Een zeer dik heer met een rood gelaat haalde een zwaar gouden uurwerk uit zijn vestzak, en keek het gezelschap aan.
Dit gezelschap zat in eene achterkamer van een zeer eenvoudig burgerlijk huis, gelegen in een weinig aanzienlijke straat eener Hollandsche provinciestad.
De achterkamer zag er mede zeer alledaagsch uit, en weinig pogingen schenen in het werk gesteld, om iets tot verfraaiing of veraangenaming dier vier kale wanden bij te brengen. Er hingen twee verbleekte lichtdrukken. De eene stelde eene dame van middelbare jaren voor, de andere een officier met witte haren en witten knevel. Er stond eene ouderwetsche tafel in die achterkamer, waarop een inktkoker en een stapel papieren lag. Rondom die tatel zaten eenige deftige heeren. Een heer met een gladgeschoren gelaat en dikke wangen, in een zwarten rok en eene zeer kunstig om den hals gestrengelde das scheen voorzitter te zijn. Tegenover hem zat een ander heer kaarsrecht voor de tafel, in de papieren zoekend. Hij droeg eene hooge zwarte stropdas en eene tot den hals toegeknoopte engsluitende jas. De derde heer was zeer
| |
| |
zwaarlijvig en zeer rood in zijn gelaat, hij droeg mede een rok en witte das, en haalde juist zijn gouden uurwerk uit, toen de klok tien uren van den voormiddag sloeg.
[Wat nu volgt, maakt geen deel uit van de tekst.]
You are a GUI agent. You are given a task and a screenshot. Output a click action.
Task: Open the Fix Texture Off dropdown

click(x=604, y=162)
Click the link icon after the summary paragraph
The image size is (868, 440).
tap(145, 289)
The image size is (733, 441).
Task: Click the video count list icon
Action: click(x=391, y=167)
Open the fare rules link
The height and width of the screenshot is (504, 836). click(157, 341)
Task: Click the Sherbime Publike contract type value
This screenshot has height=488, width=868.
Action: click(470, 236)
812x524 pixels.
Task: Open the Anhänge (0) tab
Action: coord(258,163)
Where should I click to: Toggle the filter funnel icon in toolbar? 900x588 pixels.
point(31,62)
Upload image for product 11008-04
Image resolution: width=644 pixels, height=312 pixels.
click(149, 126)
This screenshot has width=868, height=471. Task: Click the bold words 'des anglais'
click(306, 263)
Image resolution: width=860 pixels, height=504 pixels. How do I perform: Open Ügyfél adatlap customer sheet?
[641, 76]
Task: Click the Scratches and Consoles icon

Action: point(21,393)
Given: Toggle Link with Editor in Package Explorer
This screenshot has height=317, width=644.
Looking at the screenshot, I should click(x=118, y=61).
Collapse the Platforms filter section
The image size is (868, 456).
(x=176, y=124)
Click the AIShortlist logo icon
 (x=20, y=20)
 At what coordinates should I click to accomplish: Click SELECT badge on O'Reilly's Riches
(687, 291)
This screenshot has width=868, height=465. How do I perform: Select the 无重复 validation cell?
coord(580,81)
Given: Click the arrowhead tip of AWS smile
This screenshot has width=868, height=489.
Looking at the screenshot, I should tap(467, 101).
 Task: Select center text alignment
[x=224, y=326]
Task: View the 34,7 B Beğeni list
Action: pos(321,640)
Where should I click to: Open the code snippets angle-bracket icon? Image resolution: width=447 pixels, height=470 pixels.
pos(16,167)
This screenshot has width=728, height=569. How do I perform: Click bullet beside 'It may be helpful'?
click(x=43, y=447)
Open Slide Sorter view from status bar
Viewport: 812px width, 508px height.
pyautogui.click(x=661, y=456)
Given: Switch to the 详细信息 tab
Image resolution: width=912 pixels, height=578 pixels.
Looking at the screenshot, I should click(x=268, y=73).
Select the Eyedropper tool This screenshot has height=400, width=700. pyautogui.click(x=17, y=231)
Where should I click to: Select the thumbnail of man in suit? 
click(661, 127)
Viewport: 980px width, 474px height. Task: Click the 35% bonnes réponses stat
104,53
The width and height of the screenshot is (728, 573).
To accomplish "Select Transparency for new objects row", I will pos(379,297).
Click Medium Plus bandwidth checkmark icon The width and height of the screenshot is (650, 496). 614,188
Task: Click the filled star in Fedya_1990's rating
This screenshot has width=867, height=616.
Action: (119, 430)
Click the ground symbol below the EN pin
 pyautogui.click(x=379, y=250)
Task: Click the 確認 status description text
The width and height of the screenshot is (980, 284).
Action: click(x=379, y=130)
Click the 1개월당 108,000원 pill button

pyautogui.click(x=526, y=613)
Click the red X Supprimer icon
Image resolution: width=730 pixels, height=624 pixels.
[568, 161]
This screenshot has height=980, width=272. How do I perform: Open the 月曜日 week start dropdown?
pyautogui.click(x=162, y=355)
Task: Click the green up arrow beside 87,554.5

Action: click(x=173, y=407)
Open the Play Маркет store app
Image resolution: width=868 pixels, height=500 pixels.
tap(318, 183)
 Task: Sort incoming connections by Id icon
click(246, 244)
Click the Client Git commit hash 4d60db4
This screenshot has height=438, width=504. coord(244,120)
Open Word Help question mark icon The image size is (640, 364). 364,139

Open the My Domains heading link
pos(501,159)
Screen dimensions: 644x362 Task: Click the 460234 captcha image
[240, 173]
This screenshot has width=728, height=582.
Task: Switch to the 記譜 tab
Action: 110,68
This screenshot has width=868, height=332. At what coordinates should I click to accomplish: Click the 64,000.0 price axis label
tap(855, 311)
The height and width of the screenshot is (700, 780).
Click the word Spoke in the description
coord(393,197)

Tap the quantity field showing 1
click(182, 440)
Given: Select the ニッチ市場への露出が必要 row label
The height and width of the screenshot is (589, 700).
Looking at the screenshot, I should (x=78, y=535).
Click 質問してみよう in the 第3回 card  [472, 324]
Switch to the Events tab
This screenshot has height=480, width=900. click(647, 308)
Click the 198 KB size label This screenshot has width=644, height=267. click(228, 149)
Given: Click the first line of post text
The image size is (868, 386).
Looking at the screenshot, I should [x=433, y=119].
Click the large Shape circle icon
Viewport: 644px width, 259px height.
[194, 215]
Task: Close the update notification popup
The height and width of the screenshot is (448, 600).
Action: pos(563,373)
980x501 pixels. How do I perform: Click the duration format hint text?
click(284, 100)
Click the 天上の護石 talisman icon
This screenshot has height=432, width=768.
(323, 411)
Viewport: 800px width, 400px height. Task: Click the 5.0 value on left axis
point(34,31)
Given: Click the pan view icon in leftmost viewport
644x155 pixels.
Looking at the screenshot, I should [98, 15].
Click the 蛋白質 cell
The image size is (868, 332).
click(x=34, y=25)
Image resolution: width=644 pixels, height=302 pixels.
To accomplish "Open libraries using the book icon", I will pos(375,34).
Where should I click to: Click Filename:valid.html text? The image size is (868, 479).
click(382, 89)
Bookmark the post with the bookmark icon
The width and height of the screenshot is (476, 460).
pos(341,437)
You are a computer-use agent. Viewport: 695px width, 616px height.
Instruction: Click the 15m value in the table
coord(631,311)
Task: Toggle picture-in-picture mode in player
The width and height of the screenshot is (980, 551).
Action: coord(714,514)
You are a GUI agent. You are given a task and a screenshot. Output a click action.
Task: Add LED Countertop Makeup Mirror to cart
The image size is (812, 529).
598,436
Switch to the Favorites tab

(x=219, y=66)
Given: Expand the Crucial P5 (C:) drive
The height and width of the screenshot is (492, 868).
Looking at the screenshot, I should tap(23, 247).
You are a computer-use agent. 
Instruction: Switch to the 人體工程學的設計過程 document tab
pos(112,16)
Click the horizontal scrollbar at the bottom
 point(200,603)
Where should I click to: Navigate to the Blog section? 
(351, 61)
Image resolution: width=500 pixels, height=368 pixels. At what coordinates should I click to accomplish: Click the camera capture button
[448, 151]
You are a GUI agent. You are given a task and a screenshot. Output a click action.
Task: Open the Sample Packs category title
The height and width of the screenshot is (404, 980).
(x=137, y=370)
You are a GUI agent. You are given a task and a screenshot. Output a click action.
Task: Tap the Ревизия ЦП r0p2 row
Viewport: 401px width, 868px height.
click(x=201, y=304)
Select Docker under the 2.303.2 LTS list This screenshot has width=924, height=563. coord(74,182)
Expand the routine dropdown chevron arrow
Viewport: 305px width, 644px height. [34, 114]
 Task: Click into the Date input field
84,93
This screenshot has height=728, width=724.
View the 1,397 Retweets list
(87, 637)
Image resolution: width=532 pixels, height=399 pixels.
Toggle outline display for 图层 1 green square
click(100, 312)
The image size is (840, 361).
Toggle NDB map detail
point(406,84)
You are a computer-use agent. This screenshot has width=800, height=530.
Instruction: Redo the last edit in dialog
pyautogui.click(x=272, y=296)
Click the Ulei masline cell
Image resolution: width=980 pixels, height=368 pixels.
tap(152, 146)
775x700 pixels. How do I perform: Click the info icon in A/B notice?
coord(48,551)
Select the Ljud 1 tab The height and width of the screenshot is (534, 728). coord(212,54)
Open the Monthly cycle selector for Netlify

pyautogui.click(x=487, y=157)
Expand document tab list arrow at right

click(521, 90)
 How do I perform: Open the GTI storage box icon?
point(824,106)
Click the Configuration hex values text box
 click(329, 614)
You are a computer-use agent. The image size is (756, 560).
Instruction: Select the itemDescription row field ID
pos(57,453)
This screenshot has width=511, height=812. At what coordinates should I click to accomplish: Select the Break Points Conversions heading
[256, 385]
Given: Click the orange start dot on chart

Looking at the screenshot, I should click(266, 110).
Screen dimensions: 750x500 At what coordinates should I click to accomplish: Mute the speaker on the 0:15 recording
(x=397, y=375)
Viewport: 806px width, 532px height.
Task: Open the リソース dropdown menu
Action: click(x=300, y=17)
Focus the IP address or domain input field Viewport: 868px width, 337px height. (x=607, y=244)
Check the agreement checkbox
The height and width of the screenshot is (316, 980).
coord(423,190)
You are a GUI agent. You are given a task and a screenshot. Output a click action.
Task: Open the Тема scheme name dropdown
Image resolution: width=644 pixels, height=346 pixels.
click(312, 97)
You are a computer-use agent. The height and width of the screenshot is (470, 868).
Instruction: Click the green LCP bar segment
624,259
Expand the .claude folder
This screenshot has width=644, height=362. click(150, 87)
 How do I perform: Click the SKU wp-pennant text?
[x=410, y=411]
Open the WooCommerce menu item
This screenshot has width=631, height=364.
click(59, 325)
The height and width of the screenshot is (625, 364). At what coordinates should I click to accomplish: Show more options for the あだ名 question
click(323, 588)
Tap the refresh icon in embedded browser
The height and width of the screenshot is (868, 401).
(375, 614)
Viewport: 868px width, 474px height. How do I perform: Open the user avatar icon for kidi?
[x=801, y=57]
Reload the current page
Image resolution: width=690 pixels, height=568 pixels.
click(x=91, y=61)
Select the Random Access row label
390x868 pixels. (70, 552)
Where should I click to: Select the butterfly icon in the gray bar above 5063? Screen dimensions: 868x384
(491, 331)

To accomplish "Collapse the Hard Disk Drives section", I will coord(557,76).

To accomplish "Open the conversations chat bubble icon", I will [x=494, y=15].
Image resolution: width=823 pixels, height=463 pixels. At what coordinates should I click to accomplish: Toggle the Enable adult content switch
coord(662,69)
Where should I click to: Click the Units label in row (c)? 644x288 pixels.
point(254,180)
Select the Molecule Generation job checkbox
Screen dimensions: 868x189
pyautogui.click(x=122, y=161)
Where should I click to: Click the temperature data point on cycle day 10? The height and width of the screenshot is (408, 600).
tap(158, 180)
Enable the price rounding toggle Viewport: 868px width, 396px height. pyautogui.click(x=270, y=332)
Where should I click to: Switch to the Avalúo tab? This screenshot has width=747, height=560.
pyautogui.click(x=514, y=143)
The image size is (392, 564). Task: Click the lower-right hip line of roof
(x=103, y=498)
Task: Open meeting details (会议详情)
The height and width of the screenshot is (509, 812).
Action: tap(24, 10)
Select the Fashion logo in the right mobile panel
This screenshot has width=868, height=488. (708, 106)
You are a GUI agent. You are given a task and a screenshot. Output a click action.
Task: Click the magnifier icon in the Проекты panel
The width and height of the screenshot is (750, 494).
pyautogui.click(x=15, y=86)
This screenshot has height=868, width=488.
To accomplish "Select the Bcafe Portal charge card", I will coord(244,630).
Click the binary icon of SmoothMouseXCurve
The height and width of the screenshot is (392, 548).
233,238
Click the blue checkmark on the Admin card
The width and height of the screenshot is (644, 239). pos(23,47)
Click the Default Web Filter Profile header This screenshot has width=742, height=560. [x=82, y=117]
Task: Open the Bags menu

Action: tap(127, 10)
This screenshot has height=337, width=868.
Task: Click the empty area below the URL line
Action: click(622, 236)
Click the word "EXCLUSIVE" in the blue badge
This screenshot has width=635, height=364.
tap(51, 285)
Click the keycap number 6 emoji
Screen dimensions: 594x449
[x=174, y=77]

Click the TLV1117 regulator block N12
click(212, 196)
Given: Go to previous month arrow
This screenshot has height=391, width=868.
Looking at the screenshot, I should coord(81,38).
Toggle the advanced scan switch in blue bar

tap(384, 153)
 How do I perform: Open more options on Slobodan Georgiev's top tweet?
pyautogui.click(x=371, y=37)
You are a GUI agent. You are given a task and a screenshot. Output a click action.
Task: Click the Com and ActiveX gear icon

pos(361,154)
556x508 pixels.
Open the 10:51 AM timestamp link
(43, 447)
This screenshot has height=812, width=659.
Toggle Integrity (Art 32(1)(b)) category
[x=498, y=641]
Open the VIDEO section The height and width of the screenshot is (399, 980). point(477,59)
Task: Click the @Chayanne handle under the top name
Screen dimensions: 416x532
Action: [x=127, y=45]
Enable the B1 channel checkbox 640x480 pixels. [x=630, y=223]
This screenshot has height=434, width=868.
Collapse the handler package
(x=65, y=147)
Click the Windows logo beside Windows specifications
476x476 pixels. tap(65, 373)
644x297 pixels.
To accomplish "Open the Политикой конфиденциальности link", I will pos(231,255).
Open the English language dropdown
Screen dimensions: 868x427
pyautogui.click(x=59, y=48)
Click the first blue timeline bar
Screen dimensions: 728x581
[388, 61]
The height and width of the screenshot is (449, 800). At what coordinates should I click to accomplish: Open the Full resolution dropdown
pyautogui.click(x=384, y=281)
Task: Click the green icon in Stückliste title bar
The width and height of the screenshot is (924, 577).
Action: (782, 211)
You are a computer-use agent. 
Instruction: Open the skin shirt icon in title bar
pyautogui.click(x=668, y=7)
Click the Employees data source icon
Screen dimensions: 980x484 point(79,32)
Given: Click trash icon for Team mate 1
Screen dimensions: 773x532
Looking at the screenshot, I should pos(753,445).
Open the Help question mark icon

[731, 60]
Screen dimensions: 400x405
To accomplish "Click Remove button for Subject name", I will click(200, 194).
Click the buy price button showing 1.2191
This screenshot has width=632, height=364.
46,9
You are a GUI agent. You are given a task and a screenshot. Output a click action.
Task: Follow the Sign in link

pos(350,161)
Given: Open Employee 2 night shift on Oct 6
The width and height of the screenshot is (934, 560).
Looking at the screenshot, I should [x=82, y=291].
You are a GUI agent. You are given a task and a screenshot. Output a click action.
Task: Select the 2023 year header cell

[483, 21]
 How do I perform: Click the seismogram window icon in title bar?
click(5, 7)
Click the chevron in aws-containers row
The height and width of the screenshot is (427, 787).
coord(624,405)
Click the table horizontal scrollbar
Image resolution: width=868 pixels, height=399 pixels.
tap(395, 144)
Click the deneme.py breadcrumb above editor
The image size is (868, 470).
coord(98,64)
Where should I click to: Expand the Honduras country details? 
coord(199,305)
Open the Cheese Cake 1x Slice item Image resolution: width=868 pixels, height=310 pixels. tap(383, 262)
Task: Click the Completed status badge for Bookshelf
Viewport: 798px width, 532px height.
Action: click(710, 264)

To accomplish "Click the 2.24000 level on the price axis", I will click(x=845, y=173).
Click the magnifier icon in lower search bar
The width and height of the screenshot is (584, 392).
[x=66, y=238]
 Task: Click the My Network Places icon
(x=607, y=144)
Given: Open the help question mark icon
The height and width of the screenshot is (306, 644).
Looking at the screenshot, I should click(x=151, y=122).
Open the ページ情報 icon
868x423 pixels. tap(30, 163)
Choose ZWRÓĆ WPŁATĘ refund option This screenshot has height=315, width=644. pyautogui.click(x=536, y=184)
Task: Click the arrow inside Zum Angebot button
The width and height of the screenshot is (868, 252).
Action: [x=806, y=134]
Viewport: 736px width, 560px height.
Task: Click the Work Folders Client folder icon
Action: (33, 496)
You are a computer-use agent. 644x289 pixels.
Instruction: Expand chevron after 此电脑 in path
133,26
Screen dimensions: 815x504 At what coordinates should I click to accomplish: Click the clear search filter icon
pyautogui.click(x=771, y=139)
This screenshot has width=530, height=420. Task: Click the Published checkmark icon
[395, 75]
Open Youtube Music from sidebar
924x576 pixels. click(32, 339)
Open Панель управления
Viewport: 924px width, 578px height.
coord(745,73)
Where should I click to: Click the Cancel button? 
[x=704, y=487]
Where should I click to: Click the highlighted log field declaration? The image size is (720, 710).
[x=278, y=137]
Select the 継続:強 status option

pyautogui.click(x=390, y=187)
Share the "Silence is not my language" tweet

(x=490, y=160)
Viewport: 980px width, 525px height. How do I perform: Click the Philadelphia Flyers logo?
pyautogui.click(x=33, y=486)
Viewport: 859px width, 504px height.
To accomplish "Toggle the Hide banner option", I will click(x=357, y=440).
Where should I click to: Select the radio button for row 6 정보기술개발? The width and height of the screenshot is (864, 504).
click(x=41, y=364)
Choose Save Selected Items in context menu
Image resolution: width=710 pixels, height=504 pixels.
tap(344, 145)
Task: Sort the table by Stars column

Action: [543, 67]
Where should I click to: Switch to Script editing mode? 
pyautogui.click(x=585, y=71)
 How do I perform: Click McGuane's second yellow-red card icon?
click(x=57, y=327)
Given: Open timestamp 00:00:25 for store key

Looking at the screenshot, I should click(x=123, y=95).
De deur van het vertrek werd nu uiterst voorzichtig geopend, na een klein beleefd tikje. Een mager persoon met een purpervlak op iedere wang en vrij wat karmozijn om de beide neusvleugels stak het hoofd naar binnen, terwijl hij eene hand met een hoogen aansprekershoed plechtig te voorschijn bracht. Op schor fluisterenden toon zeide hij een paar woorden, die de beteekenis hadden, of ‘de vrienden en bloedverwanten den doode nog eens wilden zien.’
De heer met de stropdas en de kaarsrechte gestalte stond oogenblikkelijk op, en begaf zich naar de deur. De twee anderen stonden ook op, maar toen de eerste het vertrek verlaten had, zagen zij elkander weifelend aan, en vielen zij in hunne stoelen terug. De heer, die het vertrek verlaten had, ging de gang door, klom een trapje van weinige treden op, en werd door den purperen aanspreker in eene zijkamer gelaten.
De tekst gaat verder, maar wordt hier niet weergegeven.